In the video, she shows the headdress, which is made of a cardboard base and synthetic feathers. The words “Chaque enfant compte” (“Every child matters”) are written around the base of the headdress.
“This was their craft for Truth and Reconciliation Day — a headdress,” Sinclair says incredulously in the video.
She told CBC News all the children — who were wearing orange clothing for Orange Shirt Day — came out of the preschool wearing headdresses, and other parents agreed with her that it was “wildly inappropriate.”
“My son was very proud of his craft,” she said. “It was very difficult to tell him that he’s not allowed to wear it and he doesn’t understand why, because he’s three.”
Indigenous headdresses are, in most cultures, gifts and something that has to be earned. Many non-Indigenous people have come under fire for appropriating them.
“A lot of the comments on the TikTok that I got were, ‘well, I did this when I was a child,'” Sinclair said.
“Things have changed. The world has changed.”
Sinclair, who has residential school survivors in her family, said she wants to break “cycles of trauma” with her son by educating him and changing what he’s taught.

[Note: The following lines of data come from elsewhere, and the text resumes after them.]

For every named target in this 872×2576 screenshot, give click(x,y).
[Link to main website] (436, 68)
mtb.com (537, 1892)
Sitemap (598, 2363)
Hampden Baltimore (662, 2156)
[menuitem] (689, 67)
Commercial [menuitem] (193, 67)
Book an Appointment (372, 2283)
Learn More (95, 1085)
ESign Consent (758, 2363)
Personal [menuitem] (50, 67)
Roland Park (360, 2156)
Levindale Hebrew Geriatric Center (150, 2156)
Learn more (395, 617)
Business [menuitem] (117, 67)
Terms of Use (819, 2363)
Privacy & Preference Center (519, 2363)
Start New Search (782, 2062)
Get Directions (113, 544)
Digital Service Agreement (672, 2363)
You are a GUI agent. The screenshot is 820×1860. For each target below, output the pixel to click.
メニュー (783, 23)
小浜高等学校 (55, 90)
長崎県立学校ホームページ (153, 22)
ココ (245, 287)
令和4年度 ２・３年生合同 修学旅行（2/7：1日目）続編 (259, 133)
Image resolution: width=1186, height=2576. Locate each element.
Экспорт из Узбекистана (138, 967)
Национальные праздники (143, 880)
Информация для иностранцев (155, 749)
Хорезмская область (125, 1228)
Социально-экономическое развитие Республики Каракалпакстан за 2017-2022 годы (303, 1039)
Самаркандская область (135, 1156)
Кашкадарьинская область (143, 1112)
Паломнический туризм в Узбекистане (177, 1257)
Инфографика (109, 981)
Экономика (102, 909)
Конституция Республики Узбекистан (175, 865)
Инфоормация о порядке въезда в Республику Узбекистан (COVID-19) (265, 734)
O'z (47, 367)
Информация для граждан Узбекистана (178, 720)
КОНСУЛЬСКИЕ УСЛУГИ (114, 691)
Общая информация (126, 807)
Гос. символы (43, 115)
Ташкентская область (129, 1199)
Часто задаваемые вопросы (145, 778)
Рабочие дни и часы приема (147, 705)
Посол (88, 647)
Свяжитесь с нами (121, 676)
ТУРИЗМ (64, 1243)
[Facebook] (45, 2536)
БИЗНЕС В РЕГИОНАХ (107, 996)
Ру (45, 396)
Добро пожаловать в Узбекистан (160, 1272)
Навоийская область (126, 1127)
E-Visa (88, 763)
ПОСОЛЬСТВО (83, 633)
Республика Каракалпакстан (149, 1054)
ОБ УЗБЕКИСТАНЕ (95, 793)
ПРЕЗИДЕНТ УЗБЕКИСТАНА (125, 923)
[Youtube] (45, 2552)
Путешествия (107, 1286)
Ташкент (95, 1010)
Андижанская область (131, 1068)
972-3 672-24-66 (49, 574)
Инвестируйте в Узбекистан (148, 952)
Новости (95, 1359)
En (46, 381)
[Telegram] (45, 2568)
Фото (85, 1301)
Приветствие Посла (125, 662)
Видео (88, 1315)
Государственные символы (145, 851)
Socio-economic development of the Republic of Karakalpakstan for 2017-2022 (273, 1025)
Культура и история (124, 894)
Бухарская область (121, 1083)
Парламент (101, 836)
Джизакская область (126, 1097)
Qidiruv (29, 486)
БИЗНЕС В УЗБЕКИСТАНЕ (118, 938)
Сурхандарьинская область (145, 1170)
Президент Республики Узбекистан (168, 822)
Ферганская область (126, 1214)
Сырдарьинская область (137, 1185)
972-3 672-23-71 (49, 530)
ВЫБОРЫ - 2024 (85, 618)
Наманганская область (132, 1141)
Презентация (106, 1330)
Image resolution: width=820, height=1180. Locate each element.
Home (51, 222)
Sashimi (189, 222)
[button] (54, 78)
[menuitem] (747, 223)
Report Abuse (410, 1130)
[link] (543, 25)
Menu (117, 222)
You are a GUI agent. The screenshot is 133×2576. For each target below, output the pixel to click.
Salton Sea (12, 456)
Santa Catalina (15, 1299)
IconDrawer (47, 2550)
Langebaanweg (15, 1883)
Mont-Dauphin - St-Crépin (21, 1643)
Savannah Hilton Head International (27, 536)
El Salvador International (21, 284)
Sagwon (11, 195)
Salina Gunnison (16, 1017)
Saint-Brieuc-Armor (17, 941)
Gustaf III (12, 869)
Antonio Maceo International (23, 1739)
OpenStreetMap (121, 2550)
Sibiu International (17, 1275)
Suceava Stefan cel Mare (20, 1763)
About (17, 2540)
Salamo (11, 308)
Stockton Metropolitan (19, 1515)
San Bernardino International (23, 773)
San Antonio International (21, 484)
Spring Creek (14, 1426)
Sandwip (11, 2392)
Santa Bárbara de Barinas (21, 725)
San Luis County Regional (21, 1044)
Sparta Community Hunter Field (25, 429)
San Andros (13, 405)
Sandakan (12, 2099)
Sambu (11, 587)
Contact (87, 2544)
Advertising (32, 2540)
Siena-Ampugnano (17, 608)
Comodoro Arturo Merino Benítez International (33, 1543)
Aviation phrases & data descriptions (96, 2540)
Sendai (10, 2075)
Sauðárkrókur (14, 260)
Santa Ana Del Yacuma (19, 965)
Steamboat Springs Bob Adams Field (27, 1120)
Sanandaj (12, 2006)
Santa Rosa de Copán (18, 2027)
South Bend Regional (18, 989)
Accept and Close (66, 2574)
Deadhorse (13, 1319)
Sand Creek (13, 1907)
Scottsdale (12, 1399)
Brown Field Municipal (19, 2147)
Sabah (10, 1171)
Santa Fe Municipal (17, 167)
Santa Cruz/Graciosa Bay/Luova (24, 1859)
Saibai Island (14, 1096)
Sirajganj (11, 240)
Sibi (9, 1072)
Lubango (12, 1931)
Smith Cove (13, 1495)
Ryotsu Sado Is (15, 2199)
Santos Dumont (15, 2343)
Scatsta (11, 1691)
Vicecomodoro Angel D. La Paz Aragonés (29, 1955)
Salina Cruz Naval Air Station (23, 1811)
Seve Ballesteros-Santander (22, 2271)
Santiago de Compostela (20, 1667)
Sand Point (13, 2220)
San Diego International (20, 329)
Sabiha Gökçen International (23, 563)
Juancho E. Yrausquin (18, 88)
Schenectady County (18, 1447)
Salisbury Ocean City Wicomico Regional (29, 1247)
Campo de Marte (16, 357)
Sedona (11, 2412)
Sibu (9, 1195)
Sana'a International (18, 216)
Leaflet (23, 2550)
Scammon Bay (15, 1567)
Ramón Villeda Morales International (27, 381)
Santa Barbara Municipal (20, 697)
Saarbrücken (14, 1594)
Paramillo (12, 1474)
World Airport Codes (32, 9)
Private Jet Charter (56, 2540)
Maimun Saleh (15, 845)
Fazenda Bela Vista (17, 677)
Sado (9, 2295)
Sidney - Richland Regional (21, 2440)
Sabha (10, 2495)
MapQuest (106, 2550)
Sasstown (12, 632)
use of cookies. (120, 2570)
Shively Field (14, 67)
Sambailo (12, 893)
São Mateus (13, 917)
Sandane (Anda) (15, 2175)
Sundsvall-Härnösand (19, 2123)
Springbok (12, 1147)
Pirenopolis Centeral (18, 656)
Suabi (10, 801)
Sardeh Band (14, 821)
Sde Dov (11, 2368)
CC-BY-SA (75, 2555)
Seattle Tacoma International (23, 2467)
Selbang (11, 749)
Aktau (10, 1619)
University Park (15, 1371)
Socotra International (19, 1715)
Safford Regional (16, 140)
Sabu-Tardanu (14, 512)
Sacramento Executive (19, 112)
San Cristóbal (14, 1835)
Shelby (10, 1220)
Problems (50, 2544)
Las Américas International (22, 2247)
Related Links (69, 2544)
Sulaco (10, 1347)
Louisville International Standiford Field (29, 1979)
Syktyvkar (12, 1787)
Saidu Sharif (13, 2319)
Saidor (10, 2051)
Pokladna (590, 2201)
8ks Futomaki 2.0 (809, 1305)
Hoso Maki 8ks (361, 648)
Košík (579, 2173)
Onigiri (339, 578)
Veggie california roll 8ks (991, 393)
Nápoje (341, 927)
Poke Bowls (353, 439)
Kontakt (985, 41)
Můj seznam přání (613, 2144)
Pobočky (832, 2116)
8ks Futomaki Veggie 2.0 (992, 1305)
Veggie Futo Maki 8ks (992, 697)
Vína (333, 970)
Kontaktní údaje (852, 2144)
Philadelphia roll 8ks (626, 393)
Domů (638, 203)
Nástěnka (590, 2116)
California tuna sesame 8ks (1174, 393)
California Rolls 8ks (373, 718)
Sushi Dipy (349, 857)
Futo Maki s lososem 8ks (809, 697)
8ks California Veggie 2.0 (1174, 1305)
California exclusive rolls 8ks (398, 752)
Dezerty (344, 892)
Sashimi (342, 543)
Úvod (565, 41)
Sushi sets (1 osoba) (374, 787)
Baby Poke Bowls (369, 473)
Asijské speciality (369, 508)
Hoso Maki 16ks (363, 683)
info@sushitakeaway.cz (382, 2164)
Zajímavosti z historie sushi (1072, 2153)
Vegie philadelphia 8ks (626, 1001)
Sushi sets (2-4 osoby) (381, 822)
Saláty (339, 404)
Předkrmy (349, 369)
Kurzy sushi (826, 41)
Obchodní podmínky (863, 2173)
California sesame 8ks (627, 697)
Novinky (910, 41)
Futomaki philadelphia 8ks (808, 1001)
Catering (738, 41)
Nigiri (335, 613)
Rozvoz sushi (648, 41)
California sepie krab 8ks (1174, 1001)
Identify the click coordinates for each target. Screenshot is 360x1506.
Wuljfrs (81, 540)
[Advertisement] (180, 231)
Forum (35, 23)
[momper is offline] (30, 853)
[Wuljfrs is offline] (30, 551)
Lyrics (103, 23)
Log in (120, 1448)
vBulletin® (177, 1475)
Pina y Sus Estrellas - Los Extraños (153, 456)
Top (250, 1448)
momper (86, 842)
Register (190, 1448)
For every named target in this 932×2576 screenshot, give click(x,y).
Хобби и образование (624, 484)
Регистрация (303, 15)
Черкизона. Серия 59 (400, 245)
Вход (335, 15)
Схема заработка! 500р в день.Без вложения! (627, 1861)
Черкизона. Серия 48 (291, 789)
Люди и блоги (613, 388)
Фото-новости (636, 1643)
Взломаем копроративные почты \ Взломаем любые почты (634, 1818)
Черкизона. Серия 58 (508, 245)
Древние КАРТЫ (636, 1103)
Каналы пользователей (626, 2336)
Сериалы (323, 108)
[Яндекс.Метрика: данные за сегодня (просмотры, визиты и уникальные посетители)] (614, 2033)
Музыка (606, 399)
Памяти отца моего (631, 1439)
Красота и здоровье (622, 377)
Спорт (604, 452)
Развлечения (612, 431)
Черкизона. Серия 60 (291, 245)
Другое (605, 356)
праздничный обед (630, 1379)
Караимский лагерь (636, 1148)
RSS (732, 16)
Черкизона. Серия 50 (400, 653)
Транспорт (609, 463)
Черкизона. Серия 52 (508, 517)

She also said the timing of the craft lesson — particularly the day before Orange Shirt Day but also a month before Halloween, where headdresses are still worn as costumes despite criticism — made trying to “normalize” their use in a school environment very disappointing.
Promise to do better
Mila Banfield, a co-owner of the school, apologized to Sinclair the next day.
“This just proves how much we need to learn and unlearn,” Banfield told CBC News. “I had no idea that I was so ignorant.”
Over a phone call, the two talked about how Indigenous culture could be incorporated into the school’s curriculum, Banfield said.